Sage Gateshead

The Sage Gateshead is a new centre for musical education and performance, located in Gateshead on the south bank of the River Tyne, in the north-east of England. The venue is part of the Gateshead Quays development, which also includes the BALTIC Centre for Contemporary Art and the Gateshead Millennium Bridge.

Origins

The centre occupies a "curvy glass and stainless steel" building designed by Lord Foster, with spectacular views of Newcastle-upon-Tyne, the Tyne Bridge, High Level Bridge and the Gateshead Millennium Bridge. The planning and construction process that began in 1994 cost over 70 million, which was raised primarily through National Lottery grants. The centre has a range of patrons, notably The Sage Group plc (by whom the centre was named; the originally proposed title was 'Music Centre Gateshead') who contributed to the building's construction and sponsored its opening weekend. The venue opened over the weekend 17th-19th December 2004. Rather than open in traditional fashion with a gala concert, the Sage offered free admission to an opening weekend showcasing a variety of performers in diverse styles, in keeping with its philosophy that no genre of music should be excluded from a venue intended as a public facility. (Local musician Sting did not open the venue or perform there during its opening, contrary to some rumours.) The Sage is also available as a conference venue, and it hosted the Labour Party's winter conference in February 2005.

The building

The Sage building contains two concert halls, a 1,700- and a 400-seater. The rest of the building was designed around these two halls to allow for maximum attention to detail in their acoustic properties. Though its audience capacity is small by international standards, Hall One was intended as an acoustically perfect space, modelled on the renowned Musikverein in Vienna, and features ceiling panels that may be raised and lowered, changing the sound profile of the room to suit any type of music. Hall Two is an intimate venue, also acoustically excellent and possibly the world's only ten-sided performance space. Even the building's concourse was designed with attention to acoustic properties, allowing it to be used for informal music-making. Below the concourse level is the Music Education Centre, where workshops, courses and day-to-day instrumental teaching takes place. The building is open to the public even when there are no performances taking place, and contains a caf-bar and shop for casual visitors.

Opinion

As a new and uniquely visible cultural project, there is some depth of popular debate surrounding the Sage.
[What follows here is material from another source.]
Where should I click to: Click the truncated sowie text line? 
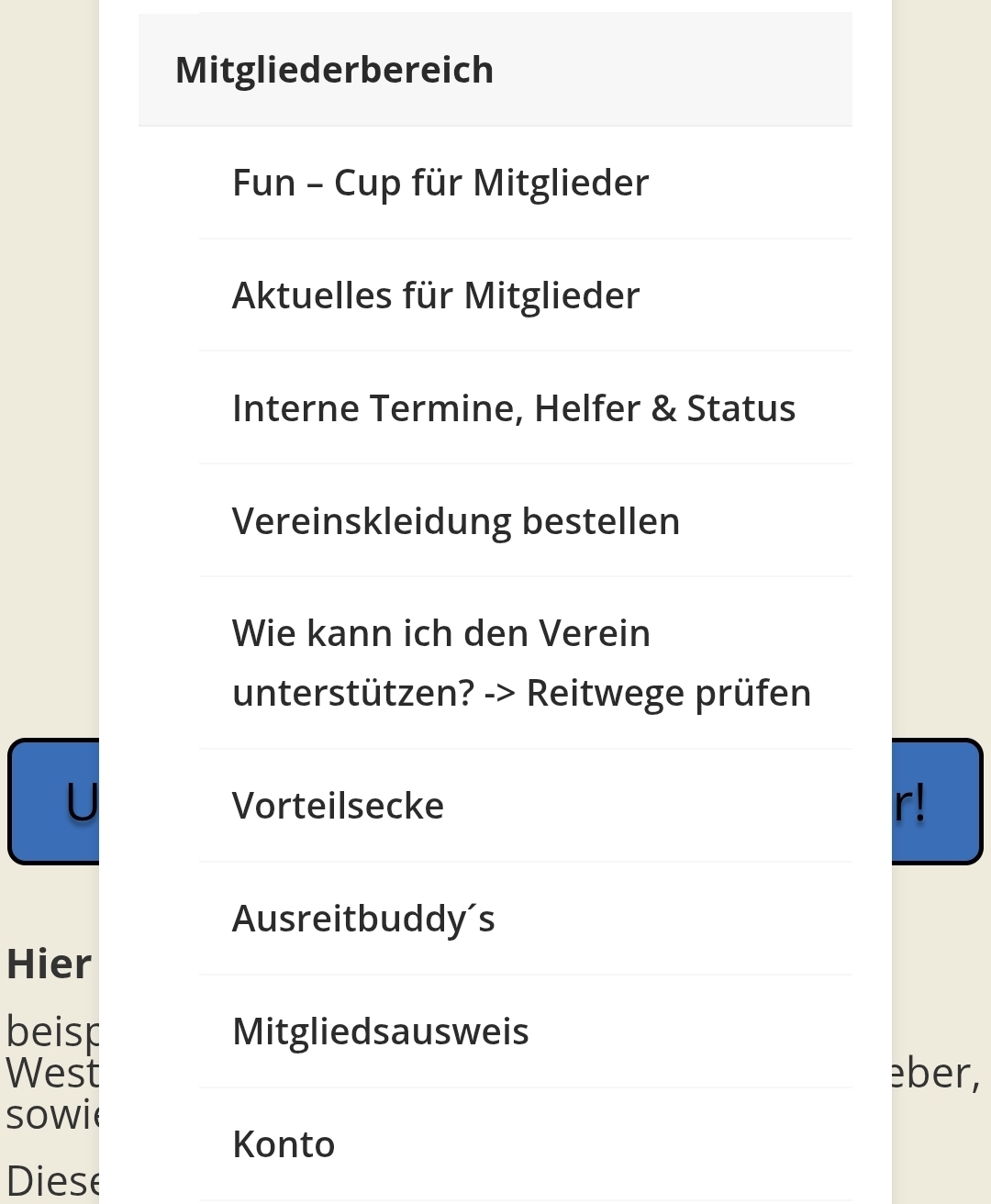pos(52,1114)
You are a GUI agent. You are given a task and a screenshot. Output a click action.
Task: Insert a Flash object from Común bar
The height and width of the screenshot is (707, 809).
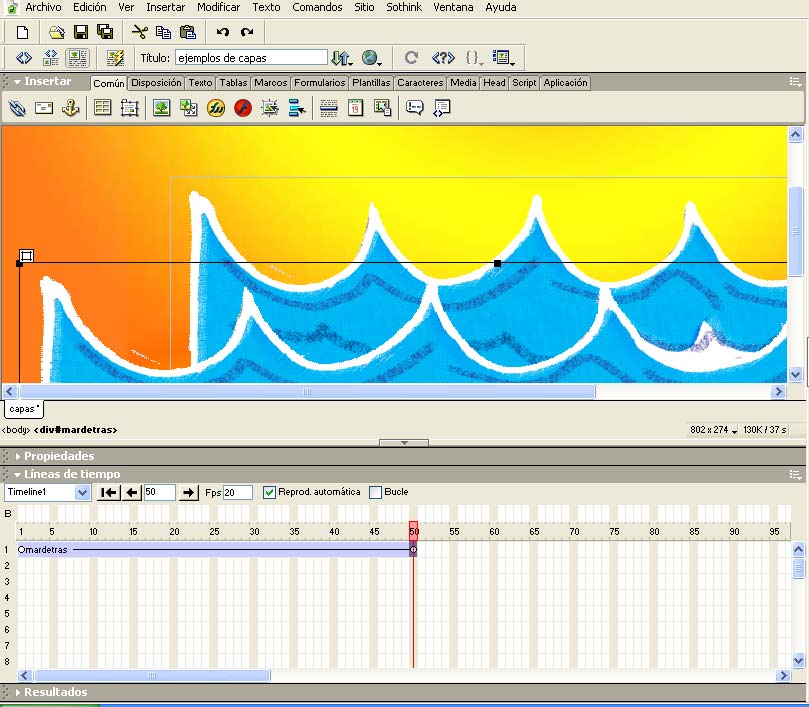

There is a broad base of local support for the centre, including cross-party backing from local government. The visual and iconic impact of the building, in the context of the area's post-industrial regeneration and reinvention as a centre for the arts, is hard to ignore. It is felt in some quarters, however, that along with the BALTIC Centre for Contemporary Art it represents an invasion of highbrow culture that is irrelevant and inaccessible (and often incomprehensible) to the bulk of the population, and that money would be better spent on improving Gateshead's residential areas and high street. The Sage's policy of musical inclusion is designed to challenge this attitude. The building itself has its admirers and detractors; while it is a fine example of Norman Foster's later, Pritzker Prize-winning design, comparisons with a large slug have become de rigeur among locals.